TASK INSTRUCTIONS> Rewrite every line of the entries below as a numbered list, skipping any blank lines and leaving the pictures out.

* * *

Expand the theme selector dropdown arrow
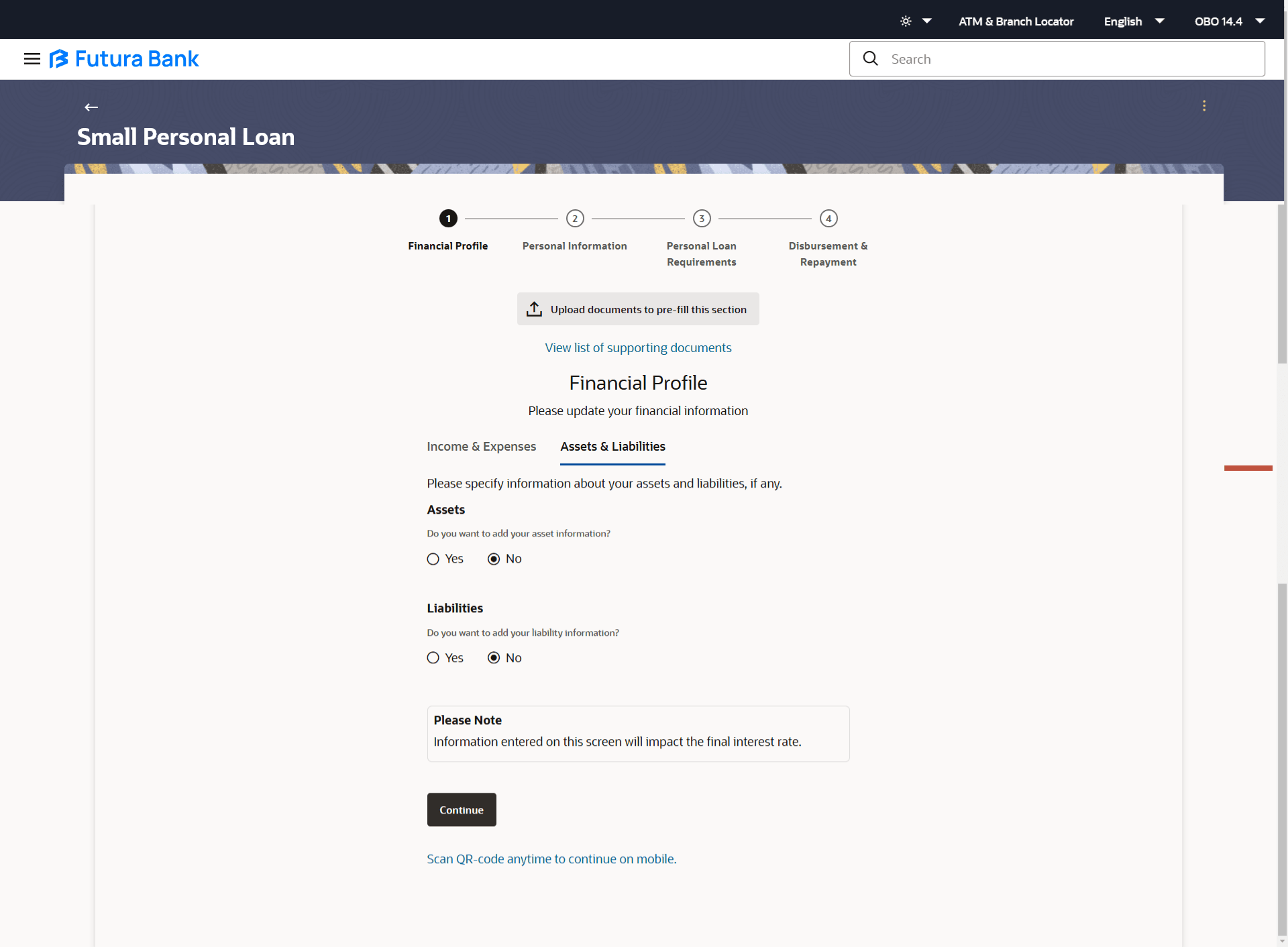The height and width of the screenshot is (947, 1288). [927, 21]
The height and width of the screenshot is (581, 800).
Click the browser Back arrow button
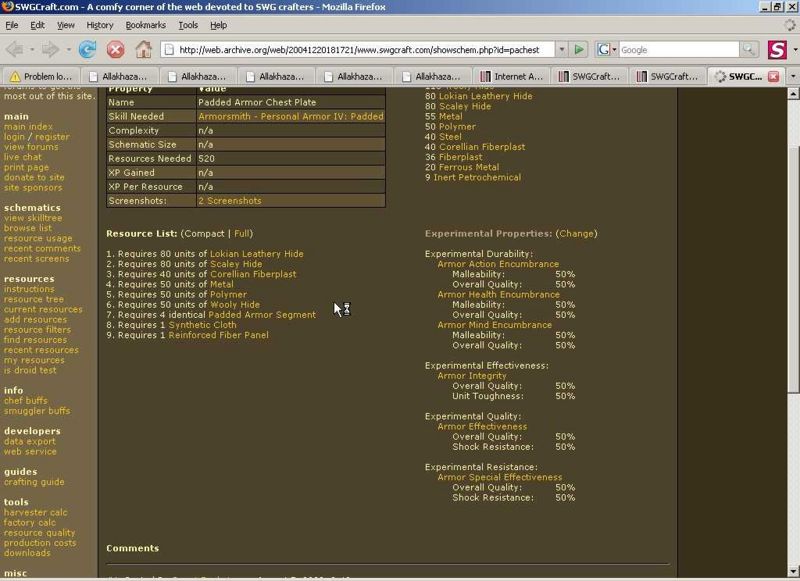pyautogui.click(x=18, y=49)
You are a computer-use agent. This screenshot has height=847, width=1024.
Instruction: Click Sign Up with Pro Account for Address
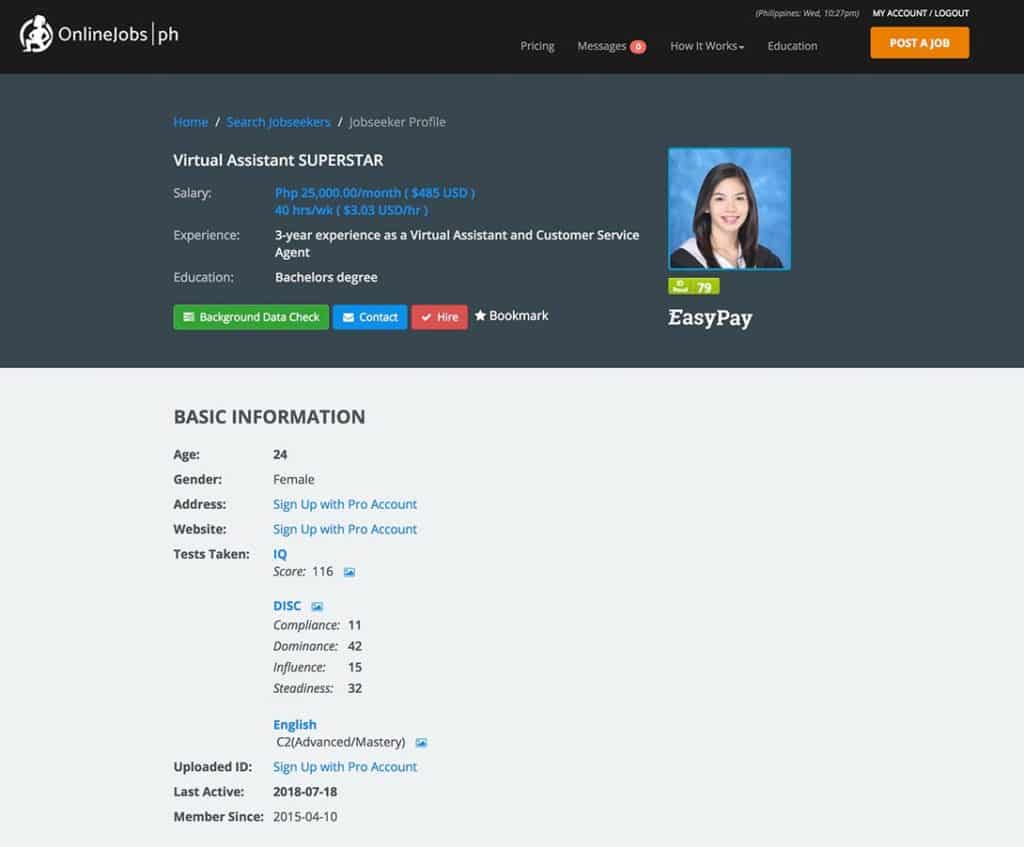344,504
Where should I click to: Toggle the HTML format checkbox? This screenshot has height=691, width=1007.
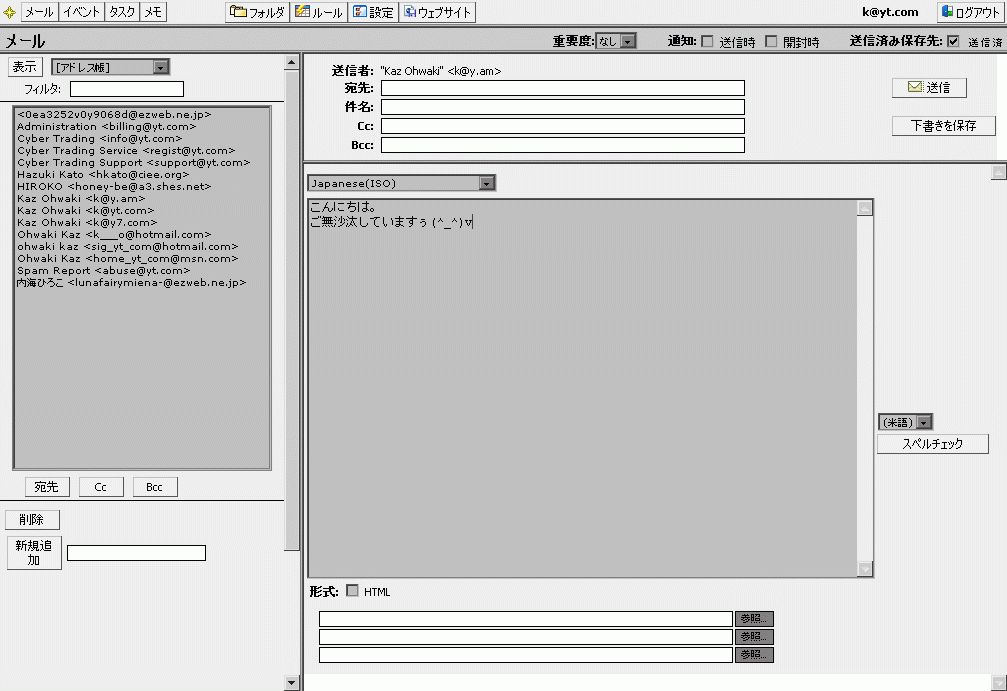[x=352, y=591]

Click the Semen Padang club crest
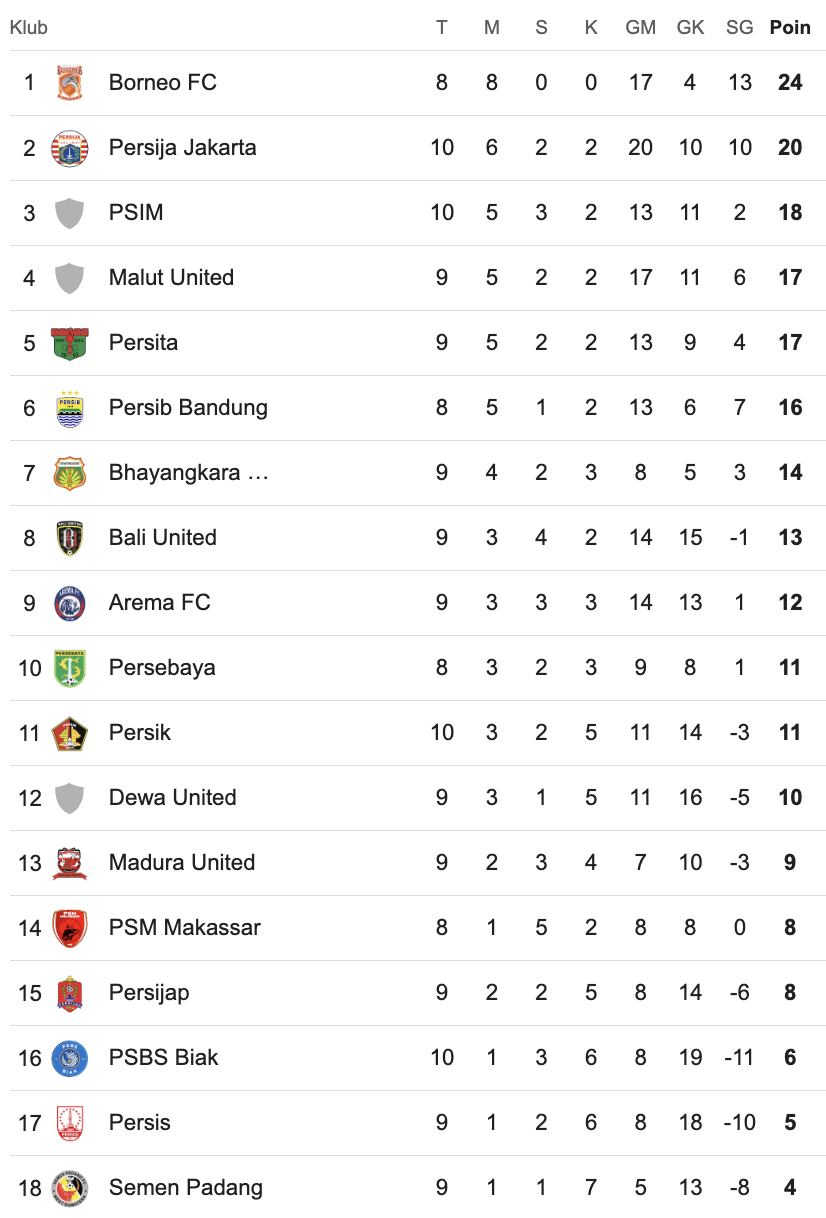(69, 1188)
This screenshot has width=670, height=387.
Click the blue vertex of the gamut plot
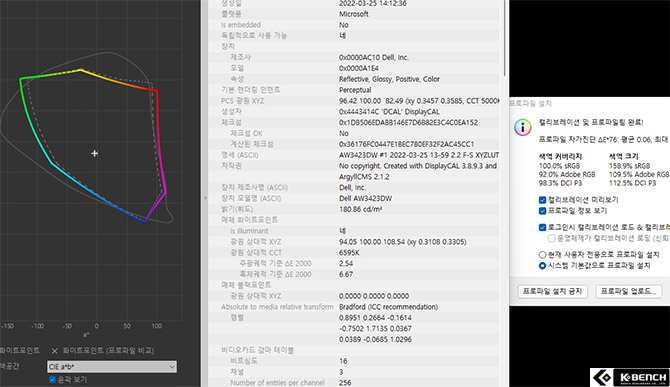pyautogui.click(x=144, y=221)
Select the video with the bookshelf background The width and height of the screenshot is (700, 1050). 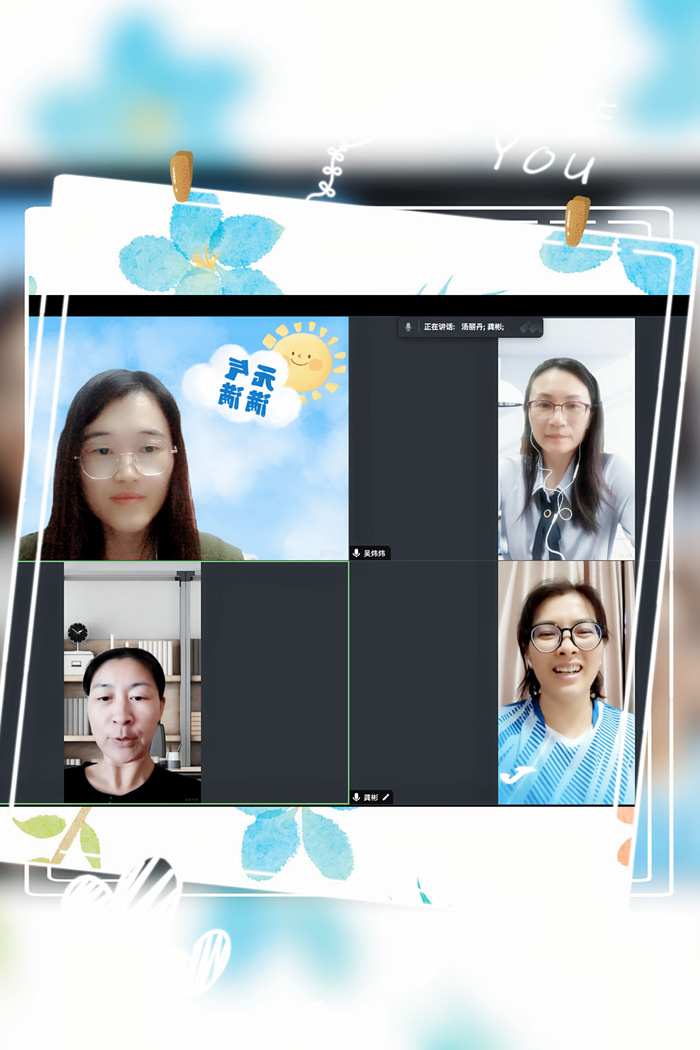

* * *

CORRECT ANSWER>
1. Expand the theme selector dropdown arrow
2. The height and width of the screenshot is (947, 1288). [927, 21]
3. The height and width of the screenshot is (581, 800).
4. Click the browser Back arrow button
5. pyautogui.click(x=18, y=49)
6. You are a computer-use agent. This screenshot has height=847, width=1024.
7. Instruction: Click Sign Up with Pro Account for Address
8. 344,504
9. Where should I click to: Toggle the HTML format checkbox? This screenshot has height=691, width=1007.
10. [x=352, y=591]
11. Click the Semen Padang club crest
12. (69, 1188)
13. This screenshot has width=670, height=387.
14. Click the blue vertex of the gamut plot
15. pyautogui.click(x=144, y=221)
16. Select the video with the bookshelf background The width and height of the screenshot is (700, 1050). 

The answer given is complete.